Time to go home traduction Turc
851 traduction parallèle
Time to go home.
Eve gitme zamanı.
Time to go home!
Eve gitme zamanı!
I didn't have time to go home.
Eve gidecek vaktim yoktu.
Doesn't he know, young fool, when it's time to go home?
Bu genç aptal eve gitme zamanını bilmiyor mu?
Time to go home.
Artık evine dön.
Don't you think it's time to go home to bed and get some sleep?

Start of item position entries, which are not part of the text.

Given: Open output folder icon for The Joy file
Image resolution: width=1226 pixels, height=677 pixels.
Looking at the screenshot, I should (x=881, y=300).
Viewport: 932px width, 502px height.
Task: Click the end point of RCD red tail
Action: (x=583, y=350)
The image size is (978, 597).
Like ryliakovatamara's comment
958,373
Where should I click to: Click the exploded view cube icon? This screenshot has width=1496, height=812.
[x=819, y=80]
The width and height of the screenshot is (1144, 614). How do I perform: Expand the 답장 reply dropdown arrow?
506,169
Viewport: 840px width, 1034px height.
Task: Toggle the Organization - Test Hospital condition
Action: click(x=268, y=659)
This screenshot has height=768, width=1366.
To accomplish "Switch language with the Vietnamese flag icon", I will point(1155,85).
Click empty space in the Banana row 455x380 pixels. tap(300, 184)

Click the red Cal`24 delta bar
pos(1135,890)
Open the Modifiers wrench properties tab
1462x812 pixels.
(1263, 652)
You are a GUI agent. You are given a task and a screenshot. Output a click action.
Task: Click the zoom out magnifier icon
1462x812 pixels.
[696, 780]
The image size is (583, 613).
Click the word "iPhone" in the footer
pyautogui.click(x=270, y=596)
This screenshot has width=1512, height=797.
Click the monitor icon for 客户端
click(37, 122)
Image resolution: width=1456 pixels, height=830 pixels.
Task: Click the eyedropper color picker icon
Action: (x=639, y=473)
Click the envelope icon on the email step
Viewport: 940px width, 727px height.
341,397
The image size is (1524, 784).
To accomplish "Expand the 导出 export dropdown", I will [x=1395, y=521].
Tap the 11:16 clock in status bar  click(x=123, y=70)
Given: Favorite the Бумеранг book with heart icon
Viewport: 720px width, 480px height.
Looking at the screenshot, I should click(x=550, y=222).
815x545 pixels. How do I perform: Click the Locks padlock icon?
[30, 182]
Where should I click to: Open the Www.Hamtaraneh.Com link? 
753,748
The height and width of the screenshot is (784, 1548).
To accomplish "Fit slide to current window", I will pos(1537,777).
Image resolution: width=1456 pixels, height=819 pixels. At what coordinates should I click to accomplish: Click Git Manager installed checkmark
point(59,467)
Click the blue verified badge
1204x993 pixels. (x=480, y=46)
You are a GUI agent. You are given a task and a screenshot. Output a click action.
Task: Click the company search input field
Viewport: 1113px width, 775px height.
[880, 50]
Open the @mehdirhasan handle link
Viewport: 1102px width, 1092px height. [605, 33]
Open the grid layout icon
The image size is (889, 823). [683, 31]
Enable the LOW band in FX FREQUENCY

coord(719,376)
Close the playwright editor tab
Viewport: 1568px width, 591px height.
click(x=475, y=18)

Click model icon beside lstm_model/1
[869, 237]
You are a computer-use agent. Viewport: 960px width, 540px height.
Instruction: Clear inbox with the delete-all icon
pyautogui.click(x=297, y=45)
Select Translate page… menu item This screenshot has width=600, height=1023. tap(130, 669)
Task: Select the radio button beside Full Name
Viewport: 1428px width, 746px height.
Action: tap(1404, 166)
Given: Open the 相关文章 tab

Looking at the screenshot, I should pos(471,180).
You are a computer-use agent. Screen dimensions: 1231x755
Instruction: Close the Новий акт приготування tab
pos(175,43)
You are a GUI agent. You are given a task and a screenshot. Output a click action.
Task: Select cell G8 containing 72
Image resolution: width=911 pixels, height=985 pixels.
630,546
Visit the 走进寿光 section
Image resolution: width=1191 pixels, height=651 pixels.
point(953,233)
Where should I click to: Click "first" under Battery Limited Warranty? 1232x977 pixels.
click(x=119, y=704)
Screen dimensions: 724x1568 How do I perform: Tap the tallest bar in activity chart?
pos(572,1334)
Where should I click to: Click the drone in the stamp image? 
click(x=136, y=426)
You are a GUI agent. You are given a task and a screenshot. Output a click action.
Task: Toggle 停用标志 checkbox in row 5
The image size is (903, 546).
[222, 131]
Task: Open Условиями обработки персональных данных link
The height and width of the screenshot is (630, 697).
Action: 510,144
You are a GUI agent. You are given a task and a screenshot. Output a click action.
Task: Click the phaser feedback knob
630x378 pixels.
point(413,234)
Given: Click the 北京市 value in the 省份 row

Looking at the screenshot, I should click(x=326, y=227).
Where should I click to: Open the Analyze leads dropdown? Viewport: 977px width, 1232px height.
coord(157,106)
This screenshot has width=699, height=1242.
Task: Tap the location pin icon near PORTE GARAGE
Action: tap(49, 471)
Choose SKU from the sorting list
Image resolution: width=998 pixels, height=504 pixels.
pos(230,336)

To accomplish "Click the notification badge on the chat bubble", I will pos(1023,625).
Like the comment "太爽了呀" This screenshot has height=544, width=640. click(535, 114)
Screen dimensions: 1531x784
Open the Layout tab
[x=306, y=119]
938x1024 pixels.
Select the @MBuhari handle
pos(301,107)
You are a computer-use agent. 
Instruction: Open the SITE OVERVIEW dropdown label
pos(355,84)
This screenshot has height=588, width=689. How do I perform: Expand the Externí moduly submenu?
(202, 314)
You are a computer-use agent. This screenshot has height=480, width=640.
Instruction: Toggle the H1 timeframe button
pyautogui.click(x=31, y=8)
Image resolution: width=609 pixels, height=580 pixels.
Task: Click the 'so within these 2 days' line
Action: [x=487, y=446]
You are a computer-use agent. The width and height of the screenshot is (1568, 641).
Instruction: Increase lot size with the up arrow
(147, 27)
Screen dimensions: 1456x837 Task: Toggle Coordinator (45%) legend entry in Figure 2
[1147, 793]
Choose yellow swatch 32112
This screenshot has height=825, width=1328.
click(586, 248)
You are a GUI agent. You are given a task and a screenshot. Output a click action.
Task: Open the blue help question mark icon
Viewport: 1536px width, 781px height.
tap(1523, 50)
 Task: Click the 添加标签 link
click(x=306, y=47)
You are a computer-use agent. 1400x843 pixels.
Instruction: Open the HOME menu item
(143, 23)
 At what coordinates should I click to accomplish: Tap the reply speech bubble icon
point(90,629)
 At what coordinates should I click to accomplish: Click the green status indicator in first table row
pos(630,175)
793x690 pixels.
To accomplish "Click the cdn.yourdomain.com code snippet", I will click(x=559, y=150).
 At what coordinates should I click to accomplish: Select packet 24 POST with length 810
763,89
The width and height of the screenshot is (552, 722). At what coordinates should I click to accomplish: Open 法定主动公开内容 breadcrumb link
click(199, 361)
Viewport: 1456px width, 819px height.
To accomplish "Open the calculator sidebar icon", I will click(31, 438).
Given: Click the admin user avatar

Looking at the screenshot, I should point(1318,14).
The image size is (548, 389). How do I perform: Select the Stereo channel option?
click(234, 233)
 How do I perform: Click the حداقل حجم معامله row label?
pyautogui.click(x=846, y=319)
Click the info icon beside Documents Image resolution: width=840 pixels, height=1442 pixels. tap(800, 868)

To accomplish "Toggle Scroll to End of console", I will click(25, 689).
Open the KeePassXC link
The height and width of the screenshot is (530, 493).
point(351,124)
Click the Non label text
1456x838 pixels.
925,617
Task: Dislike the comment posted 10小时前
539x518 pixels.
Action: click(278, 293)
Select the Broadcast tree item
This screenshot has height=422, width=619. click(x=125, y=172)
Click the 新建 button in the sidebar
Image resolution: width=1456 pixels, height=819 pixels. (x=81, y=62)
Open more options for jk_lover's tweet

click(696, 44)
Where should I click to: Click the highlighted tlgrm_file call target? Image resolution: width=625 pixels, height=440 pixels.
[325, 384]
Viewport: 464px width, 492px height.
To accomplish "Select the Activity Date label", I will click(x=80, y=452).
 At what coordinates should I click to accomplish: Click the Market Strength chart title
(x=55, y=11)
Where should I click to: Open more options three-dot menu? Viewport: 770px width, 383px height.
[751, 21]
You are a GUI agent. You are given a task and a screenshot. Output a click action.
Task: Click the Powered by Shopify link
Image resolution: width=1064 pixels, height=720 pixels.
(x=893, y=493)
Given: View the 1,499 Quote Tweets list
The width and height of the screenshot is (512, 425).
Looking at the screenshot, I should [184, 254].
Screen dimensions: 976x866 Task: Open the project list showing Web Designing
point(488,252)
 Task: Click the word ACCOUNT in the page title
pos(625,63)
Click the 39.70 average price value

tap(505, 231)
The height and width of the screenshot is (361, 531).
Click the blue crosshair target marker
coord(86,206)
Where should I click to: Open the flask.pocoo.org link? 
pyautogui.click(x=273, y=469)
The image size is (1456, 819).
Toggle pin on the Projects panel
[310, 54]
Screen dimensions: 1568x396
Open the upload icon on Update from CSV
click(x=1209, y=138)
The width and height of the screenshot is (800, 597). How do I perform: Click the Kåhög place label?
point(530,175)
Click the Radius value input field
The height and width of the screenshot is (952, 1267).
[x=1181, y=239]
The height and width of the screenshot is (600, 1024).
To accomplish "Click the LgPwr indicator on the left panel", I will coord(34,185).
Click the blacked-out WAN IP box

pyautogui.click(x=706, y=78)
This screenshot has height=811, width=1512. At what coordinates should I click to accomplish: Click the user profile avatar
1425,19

Sence artık eve gidip, biraz uyuma vakti gelmedi mi?
- Ouch! - It's time to go home now.
Artık eve gitme vaktin geldi.
- Well, time to go home.
- Pekala, eve gitme vakti.
It's time to go home.
Eve gitme zamanı.
- Time to go home.
Eve gitme zamanı Mösyö Lautrec.
- It's time to go home.
- Eve gitme zamanı geldi.
It's time to go home.
Eve gitme vakti.
My God, it's time to go home.
Tanrım, eve gitme vaktiymiş.
Time to go home to bed.
Eve, yatmaya gitme vakti.
Gentlemen, it's time to go home.
Beyler, eve gitme vakti.
Time to go home.
Artık eve gitme zamanı.
Time to go home now.
Eve dönme zamanı geldi.
It's time to go home.
Eve gitme vakti geldi.
- I didn't have time to go home.
- Eve gidecek vaktim olmadı.
Please give me time to go home and say hello to my wife and child.
Lütfen evime gidip karımla ve çocuklarımla görüşmeme izin ver.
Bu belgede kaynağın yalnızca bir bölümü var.